Aerosols are known to affect the climate and human health both directly and indirectly. Two types of aerosols exist in the atmosphere, primary and secondary. Primary aerosol particles are introduced directly into the atmosphere and include sources such as soot, mineral dust, sea salt and pollen. Secondary particles are formed from gases and grow in size over time. The formation and growth of secondary particles is typically modeled using classical nucleation theory (CNT). One of the most studied systems for new particle formation is sulfuric acid reacting with water vapor. Figure 1 shows pictorially how this process is modeled to occur.
In the first step, SO2 is converted into H2SO4 which complexes with water molecules. This H2SO4-H2O complex acts as the nucleating seed for new particle growth. This complex can grow with the addition of water and H2SO4 molecules until it can reach a diameter in excess of 1 micrometer in size.
The number of particles in the atmosphere predicted by models is often several times smaller than measured concentrations. To reconcile the difference between measured and modeled particle concentrations requires identification of new mechanisms for particle formation. Formation of a nucleating seed is the first step in particle formation. We experimentally and computationally tested the hypothesis that organic acids and radicals (molecules with unpaired electrons) can serve as nucleating seeds. Particle formation was studied with both formic acid (HC(O)OH) and HO2 radical as nucleating seeds. HO2 radical is the most abundant radical in the atmosphere, and previous work has shown that HO2 radical can hydrogen-bond with water to form an HO2-H2O complex which can serve as the nucleating seed.
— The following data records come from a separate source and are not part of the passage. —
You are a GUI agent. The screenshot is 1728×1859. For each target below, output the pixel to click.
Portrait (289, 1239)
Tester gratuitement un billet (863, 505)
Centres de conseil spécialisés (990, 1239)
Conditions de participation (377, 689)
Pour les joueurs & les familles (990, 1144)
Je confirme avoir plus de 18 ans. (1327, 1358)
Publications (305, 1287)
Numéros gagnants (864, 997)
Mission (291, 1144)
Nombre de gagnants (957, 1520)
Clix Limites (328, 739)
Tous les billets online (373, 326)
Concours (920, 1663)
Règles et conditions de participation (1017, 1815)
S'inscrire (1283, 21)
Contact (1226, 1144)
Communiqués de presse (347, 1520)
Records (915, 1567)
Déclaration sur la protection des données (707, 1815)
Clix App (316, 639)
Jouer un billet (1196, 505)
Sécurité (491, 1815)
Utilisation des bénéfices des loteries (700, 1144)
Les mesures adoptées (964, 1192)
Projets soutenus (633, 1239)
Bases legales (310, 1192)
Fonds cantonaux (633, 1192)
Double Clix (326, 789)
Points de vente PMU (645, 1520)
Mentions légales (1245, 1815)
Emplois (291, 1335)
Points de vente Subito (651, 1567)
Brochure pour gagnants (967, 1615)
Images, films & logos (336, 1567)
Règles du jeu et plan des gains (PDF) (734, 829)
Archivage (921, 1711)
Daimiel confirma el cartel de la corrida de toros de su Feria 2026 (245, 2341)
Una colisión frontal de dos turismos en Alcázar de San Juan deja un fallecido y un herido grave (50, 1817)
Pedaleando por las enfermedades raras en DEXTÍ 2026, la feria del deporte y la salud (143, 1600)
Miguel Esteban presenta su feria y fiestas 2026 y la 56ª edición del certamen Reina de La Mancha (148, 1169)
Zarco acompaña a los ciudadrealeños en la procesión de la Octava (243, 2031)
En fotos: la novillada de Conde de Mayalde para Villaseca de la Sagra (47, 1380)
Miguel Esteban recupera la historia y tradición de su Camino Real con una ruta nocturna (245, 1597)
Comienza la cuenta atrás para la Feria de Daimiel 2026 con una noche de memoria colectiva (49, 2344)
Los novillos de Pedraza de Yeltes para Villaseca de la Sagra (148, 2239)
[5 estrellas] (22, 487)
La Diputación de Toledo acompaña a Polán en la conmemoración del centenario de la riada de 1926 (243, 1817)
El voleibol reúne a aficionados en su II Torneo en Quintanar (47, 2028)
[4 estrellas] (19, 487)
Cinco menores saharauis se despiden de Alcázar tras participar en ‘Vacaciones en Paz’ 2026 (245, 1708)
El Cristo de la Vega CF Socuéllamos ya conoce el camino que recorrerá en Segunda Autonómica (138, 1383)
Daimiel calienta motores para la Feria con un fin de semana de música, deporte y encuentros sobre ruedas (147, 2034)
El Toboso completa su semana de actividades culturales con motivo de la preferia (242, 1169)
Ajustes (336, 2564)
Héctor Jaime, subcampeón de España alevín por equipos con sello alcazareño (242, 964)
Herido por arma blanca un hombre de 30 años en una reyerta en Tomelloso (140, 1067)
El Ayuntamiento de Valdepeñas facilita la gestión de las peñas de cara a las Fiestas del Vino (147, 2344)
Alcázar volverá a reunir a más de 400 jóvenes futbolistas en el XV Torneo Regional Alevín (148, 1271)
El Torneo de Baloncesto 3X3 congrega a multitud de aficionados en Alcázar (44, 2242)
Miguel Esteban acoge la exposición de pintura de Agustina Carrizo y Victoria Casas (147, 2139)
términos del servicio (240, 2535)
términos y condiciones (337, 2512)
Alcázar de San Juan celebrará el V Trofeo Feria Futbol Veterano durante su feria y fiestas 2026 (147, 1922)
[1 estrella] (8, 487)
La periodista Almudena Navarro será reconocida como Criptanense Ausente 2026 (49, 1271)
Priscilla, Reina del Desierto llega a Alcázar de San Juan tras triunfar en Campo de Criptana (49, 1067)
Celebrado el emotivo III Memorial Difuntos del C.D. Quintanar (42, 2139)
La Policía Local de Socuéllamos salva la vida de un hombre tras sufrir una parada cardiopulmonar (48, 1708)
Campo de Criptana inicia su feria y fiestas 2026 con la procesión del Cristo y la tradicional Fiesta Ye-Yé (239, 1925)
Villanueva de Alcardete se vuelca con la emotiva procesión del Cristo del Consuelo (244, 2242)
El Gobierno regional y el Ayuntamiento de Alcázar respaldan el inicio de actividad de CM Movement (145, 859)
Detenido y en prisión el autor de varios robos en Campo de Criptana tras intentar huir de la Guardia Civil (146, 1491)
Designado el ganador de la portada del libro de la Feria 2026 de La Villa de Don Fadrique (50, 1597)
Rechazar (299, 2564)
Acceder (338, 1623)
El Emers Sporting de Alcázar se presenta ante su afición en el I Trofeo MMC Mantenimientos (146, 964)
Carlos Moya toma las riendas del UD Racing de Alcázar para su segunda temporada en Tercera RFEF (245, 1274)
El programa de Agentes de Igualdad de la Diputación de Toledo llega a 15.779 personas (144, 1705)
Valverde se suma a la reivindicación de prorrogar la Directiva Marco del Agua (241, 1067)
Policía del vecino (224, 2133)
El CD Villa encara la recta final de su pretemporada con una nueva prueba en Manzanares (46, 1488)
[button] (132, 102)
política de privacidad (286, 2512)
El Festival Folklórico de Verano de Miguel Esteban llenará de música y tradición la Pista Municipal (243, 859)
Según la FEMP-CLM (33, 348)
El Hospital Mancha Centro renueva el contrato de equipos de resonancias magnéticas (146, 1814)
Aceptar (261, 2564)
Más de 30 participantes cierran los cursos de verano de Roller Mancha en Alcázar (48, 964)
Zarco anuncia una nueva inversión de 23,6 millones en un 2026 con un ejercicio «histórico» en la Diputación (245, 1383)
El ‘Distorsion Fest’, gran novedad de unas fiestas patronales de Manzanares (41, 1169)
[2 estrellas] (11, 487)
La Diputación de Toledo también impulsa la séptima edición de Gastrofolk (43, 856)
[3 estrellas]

This hypothesis was tested using a slow-flow reactor coupled to two scanning mobility particle sizers (SMPS) (Figure 2). Particle size distributions and concentrations were measured as functions of reaction time, initial concentration of HO2 radical, formic acid, and concentration of water vapor. The experimental instrument and method were tested with formic acid and water vapor, a previously studied system. The experimental work was complemented with high level ab initio studies on both the HC(O)OH-H2O and HO2-H2O complexes. The computational studies provided valuable insights into the mechanism and thermodynamics of new particle formation. The results of this work also suggest that radicals and organic acids commonly found in the atmosphere react with NH3, NH2(CH3), NH(CH3)2 or N(CH3)3 to serve as nucleating sites for generation of particles in the atmosphere.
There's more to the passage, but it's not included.